Body Interact virtual patient simulator for clinical reasoning
Website: Body Interact
Body Interact is a cloud-based virtual patient simulator with a large, expert-reviewed case library across many therapeutic areas. Students make time-pressured decisions, order tests, position patients, and see consequences—excellent for practicing clinical reasoning and teamwork in a safe environment. Educators can assign scenarios, monitor analytics, and review auto-graded feedback via the platform’s educator tools (BI Studio). Institutions typically license Body Interact; there are also targeted student offerings and trials you can explore before adoption.
For LMRT: use respiratory distress, trauma, or contrast-reaction scenarios to rehearse assessment flow, patient positioning choices, and safety steps, then debrief with the system’s feedback.
Trade-offs: Body Interact is premium software, and best leveraged when mapped to specific course outcomes and scheduled debriefs.
Learn it fast:
- Body Interact Help Center (step-by-step how-tos)
- Emergency Room tutorial (video + guide)
PhET Interactive Simulations free, browser-based physics sims
Website: PhET
PhET (University of Colorado Boulder) offers free, inquiry-driven simulations for physics and other STEM areas—great for building intuition about waves, radiation, circuits, and measurement without extra software.
For LMRT: Assign Alpha Decay or wave/EM-spectrum sims to anchor short explorations, then add 2–3 questions to connect the sim to radiation safety, exposure, or image quality. PhET provides teacher tips, planning guides, and workshops that show how to frame pre-briefs, exploration time, and debrief prompts for homework or class. Because sims run in modern browsers, they embed easily in an LMS and support self-paced discovery with instant visual feedback.
Pros: free, fast, visual; easy to pair with short checks.
Cons: lower fidelity than clinical sims—use for conceptual grounding, not procedure practice.
Learn it fast:
- Tips for Using PhET & Planning to Use PhET (official)
Labster virtual labs with scenarios, quizzes, and LMS integration
Website: Labster
Labster provides 3D, story-driven virtual labs that blend theory explanations with hands-on tasks and embedded quiz questions—students must answer correctly to progress. It integrates with common LMSs for roster sync and grade pass-back and includes dashboards for instructor monitoring. Pricing is institutional, with plan tiers; one public plan example offers access to 10 labs for up to 50 students and LMS integration, plus a free trial to evaluate fit.

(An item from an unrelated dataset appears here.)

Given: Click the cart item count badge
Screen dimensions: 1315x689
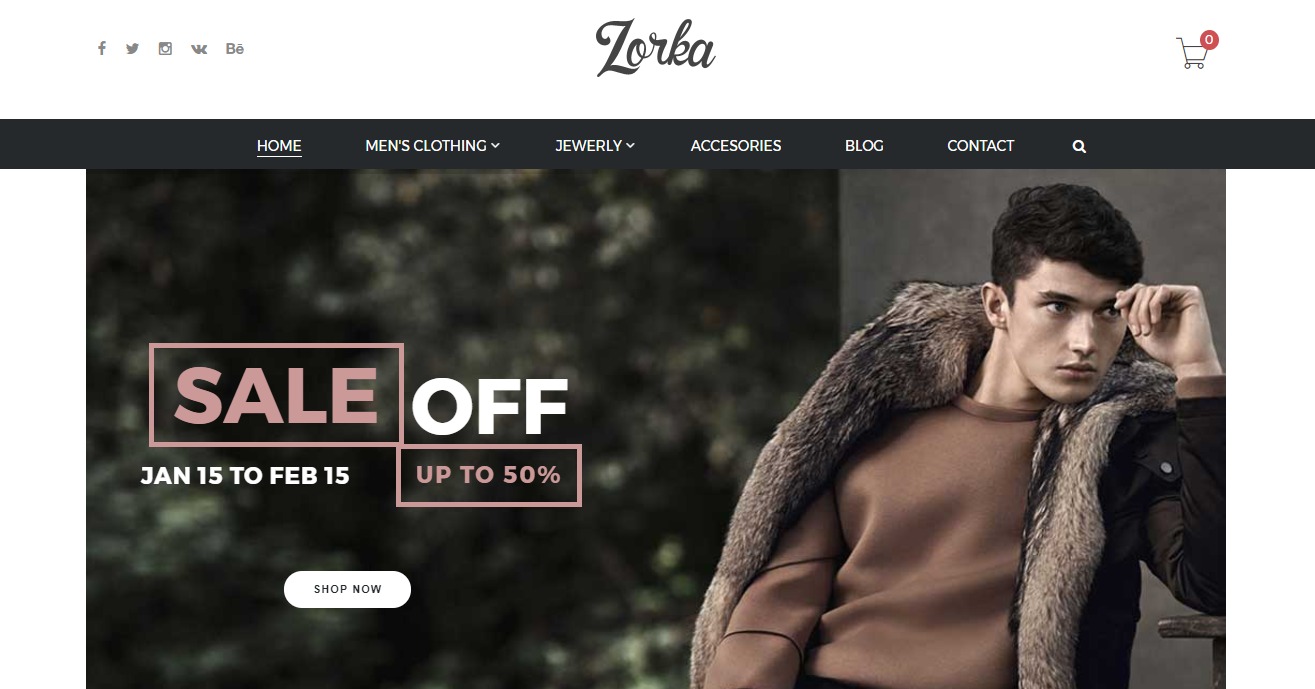Looking at the screenshot, I should pos(1209,40).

For LMRT: Choose physics/measurement or radiation-related labs to connect exposure concepts to practice, then follow with a brief live application or worksheet.
Pros: Immersive sequences, built-in checks, analytics.
Cons: Cost requires program-level buy-in. Align carefully so labs reinforce your specific outcomes.
Learn it fast:
- How to Get Started with Labster (onboarding + LMS notes)
- Educator’s Guide to Labster (pedagogy + setup)
ASRT Radiography Simulators positioning & collimation practice (student or institutional)
Website: ASRT Radiography Simulators
ASRT (American Society of Radiologic Technologists) offers a set of 30 web-based simulators (powered by Ziltron) focused on radiography—review anatomy, practice collimation and positioning, and receive instant feedback. There are student and institutional options; educator FAQs explain access, browser compatibility, projection in class, and annual access details. "Student" includes LMRT/Institutional as well as Continuing Education.
For LMRT: Assign a weekly simulator that pairs with your current body region, then ask learners to screenshot and reflect on errors the sim flagged. These modules bridge classroom learning with clinical experience by letting students rehearse technique safely and repeatedly.
Pros: Radiography-specific content, immediate formative feedback. Cons: Paid access (member discounts available). Best results come when paired with brief coaching or debrief prompts.